The latest figures have shown that it will climb to $730 billion in 5 years.
According to data from the latest forecasts put out by Juniper research, mobile commerce will have reached a value of $730 by the year 2017, primarily driven by smartphones.
The British firm released its results saying that smartphone payments will be vitally important to this growth.
The report detailed how mobile commerce payments are already rapidly increasing, and that over the next five years, they will become far more mainstream and process a much higher number and value of transactions.
The Juniper Research mobile commerce report said that this growth will include brick and mortar stores.
According to a press release from the firm, “Transaction growth will be driven by the increasing scale of real-world (nondigital) purchases from major brands and retailers.” It also went on to say that “Companies such as Domino’s in the US and Argos in the UK already seeing 6-7% of all sales occurring via the mobile channel.”
The report, entitled Mobile Payments for Digital & Physical Goods, the electronic devices, themselves, will become an important part of the growth seen both in the online and real world stores.
However, the company stated that the “couch commerce” trend (where consumers shop while watching television) will continue to expand to the point that by 2017, smartphones, tablets, and other nomadic devices will make up approximately 30 percent of the e-retail marketplace. Equally, though, it pointed out that these transactions will continue to make up only a small percentage of the overall sales worldwide that are currently worth over $16 trillion.

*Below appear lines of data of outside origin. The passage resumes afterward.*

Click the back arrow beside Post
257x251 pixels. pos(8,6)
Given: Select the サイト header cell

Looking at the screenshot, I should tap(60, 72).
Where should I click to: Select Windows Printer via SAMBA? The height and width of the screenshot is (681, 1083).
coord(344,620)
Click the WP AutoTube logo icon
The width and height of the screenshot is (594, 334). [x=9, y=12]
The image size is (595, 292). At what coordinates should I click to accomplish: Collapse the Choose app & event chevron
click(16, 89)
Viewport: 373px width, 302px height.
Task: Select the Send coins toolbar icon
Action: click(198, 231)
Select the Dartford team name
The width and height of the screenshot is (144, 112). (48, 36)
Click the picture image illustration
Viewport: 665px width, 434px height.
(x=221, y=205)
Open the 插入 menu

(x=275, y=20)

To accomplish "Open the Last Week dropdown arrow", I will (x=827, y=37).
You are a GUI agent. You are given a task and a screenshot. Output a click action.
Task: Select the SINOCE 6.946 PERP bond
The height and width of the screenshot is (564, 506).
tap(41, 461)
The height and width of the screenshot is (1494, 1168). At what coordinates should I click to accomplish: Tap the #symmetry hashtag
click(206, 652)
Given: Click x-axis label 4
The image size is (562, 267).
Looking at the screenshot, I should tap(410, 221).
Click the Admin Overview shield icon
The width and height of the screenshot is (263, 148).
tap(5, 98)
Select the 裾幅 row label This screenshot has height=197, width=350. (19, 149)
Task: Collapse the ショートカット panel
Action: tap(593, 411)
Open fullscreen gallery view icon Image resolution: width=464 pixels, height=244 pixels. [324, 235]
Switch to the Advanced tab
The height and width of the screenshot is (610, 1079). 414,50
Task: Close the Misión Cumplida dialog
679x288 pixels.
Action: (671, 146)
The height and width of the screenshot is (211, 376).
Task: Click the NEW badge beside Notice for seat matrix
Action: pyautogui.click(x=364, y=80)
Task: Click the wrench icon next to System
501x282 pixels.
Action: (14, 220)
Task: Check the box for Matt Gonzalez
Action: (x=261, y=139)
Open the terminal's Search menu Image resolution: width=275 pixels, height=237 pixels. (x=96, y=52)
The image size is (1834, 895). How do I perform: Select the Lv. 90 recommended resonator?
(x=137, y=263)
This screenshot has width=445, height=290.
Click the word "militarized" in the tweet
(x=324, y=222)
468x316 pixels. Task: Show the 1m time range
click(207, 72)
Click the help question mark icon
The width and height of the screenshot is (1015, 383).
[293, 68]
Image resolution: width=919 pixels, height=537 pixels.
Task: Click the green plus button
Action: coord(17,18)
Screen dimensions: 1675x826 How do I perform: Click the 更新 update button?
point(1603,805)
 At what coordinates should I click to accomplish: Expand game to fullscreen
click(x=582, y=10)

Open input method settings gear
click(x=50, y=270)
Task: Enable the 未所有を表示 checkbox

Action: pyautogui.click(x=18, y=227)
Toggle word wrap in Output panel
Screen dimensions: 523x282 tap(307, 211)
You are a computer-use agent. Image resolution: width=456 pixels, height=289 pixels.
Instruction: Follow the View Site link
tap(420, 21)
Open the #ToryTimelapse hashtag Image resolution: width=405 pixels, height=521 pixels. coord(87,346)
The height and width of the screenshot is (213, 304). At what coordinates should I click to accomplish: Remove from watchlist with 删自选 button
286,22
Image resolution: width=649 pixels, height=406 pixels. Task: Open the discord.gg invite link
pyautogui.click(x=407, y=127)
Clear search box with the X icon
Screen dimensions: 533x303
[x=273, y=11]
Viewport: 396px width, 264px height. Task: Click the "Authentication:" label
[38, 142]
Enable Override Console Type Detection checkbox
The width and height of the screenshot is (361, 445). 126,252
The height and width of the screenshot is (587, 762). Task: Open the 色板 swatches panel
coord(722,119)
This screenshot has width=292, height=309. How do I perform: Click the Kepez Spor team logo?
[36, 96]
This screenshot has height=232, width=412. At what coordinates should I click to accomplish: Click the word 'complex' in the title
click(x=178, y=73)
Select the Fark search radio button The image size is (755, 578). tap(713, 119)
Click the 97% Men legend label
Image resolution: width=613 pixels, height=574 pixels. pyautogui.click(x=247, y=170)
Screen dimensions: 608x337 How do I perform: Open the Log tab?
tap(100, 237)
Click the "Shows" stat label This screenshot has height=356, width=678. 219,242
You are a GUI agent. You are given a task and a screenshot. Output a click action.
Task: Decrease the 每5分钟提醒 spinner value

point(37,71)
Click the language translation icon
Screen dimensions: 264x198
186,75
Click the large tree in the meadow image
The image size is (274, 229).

Therefore, as much as there will be a “significant migration” over to these device as tools for shopping, and their value should not be ignored, it is also important that they not be overblown. Indeed, they will be taking a portion of the desktop and laptop shoppers into the mobile commerce sphere, but the majority will still remain where they are, or will continue to shop in the live locations of the stores themselves.
Mobile commerce is still being seen as a method of convenience rather than a primary shopping channel, at least for five more years.